The desired positions were extracted from the requested trajectory which had the car moving along y = -5 towards the positive x-axis direction until reaching x = 5 m after which the car began the lane change and moved towards the y = 0 line over 90 meters along the x-axis and finally traversing 5 meters along the x-axis after attaining y = 0. The constraints that had to be met were that the steering input rate had to be less than 25 rad/sec with maximum thresholds on the error and maximum settling times. The results are summarized below:

The desired motion was achieved by an appropriate gain on the errors with a realistic steering rate. The transient errors were also kept below the required thresholds by ensuring that the max abs(e2) was below 0.02 rad and that abs(e1)≤0.002 m and abs(e2)≤0.0007 rad within 1 second at the transition points.


Air Mobility

In this project, the goal was to implement a finite state machine that would simulate the performance of a quadcopter and enable certain motions based on the user specified state.

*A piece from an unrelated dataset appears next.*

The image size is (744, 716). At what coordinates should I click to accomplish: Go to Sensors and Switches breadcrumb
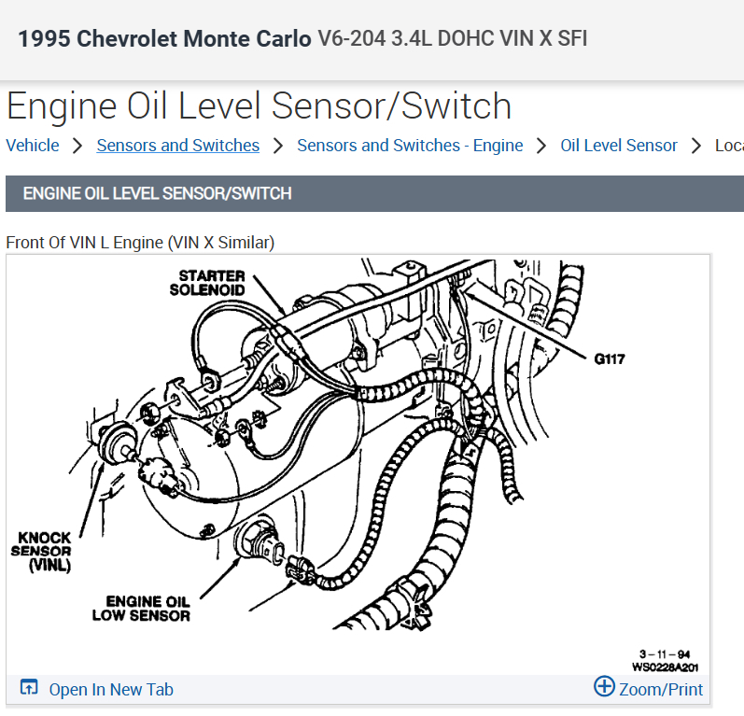tap(178, 146)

The functional architecture that was drawn up for this implementation is shown below.

State Machine Architecture for the Simulated Quadcopter

The state of the quadcopter was represented using a 16-vector whose elements were the x, y and z positions, x’, y’, z’, ϕ (roll), θ (pitch), ψ (yaw), ϕ’, θ’, ψ’ and the four motor RPMs. The control system for the quadcopter was implemented using a cascaded control system. The position controller was the outer most element of the cascaded controller which would take an input state from the desired trajectory at each timestep. For a given desired input to the position controller, a simple PD gain on the position and velocity state errors was used to compute an acceleration. The 3-vector acceleration was then used to determine the force vector out of which the z-component was extracted. The 3-vector acceleration term was simply the error in position and velocity times the PD gains. This acceleration term was then fed to the attitude planner which computed the desired roll, pitch and yaw angles as well as the respective roll, pitch and yaw angular rates. Finally, the attitude controller was once again a simple PD controller on the error in angular position and angular rates. These gain-multiplied error terms were used as the input angular accelerations from which the desired moment was determined using the inertia of the quadcopter.

Using the lift thrust obtained from the position controller and the moment from the attitude controller, the quadcopters mixing matrix (which is the transformation that takes the individual motor RPMs to forces and moments on the quadcopter) was used to compute the desired motor RPMs needed to generate the thrust and moment. The motor constant was also used to determine the rate of change of motor RPM. The thrust, moment and rate of change of motor RPM was used to determine the actual state update and was passed as a function to the ODE45 solver in MATLAB.

This core simulator and cascaded controller was then wrapped within a high-level state machine to perform the desired movements in space. The state-machine was implemented such that the user could select from a list of pre-defined motions as shown in the figure below:

State Machine Options

Between the hover and landing sequence, the user is free to select between a pre-defined in-plane star trajectory or a trajectory using user-specified timestamps and coordinates. A sample tracking output is shown below for the star trajectory tracking case.

In-plane Star Trajectory

The hovering performance in z (at z = 2 meters) and the orientation tracking at zero heading was quite good for this purpose. The x and y tracking showed a poorer tracking performance using the given gains particularly near transition points between trajectory segments. This could be improved with some more tuning of the PD controller.